ИБ-специалисты из компании EdgeWave обнаружили необычную фишинговую кампанию: злоумышленники маскируют вредоносные письма под уведомления о голосовом сообщении и пытаются похитить учетные данные от аккаунта Microsoft, сообщает Threatpost.
Мошенники используют EML-вложения, чтобы обойти спам-фильтры и антивирусные сканеры, а также придать достоверность своей рассылке.
Outlook открывает EML-файлы как обычные письма. При этом почтовые фильтры и многие другие системы защиты могут пропускать такие объекты. Так, по словам аналитиков, сервис Virus Total определил полученный ими экземпляр вложения как безопасный.
Вложенный EML-файл выглядит как уведомление о голосовом сообщении в облачном сервисе RingCentral. В нем приводятся ссылки, по которым якобы можно посмотреть, прослушать или сохранить аудиофайл. Все ссылки ведут на один и тот же фишинговый ресурс.
Фишинговый сайт имитирует страницу авторизации Microsoft. Как выяснили специалисты, после ввода логина и пароля вредоносный ресурс выводит сообщение о том, что учетные данные некорректны, чтобы заставить пользователя повторить операцию. По мнению исследователей, таким образом злоумышленники пытаются убедиться в правильности паролей.

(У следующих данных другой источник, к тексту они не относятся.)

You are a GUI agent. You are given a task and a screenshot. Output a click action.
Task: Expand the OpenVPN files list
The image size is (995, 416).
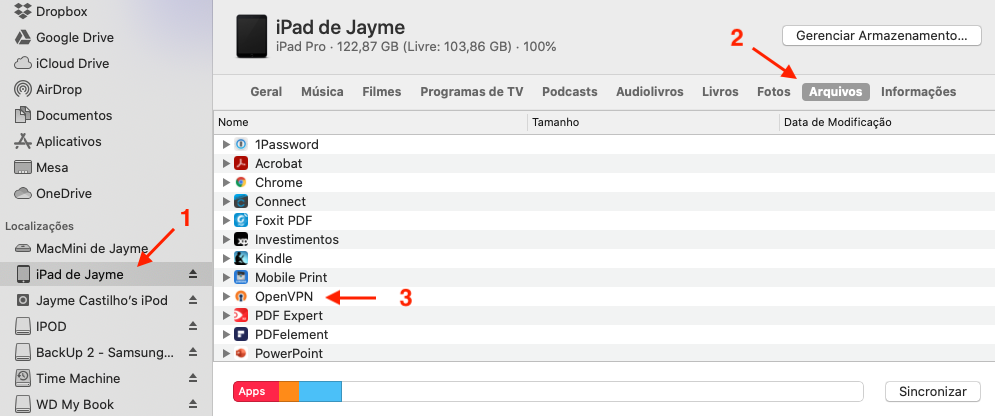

После повторной аутентификации в браузере открывается аудиофайл, похожий на реальное голосовое сообщение. Его текст не содержит номеров телефонов и другой информации, которая могла бы вызвать подозрение у жертвы. Скорее всего, прослушав запись, пользователь решит, что отправитель ошибся номером, и не поймет, что его учетные данные скомпрометированы.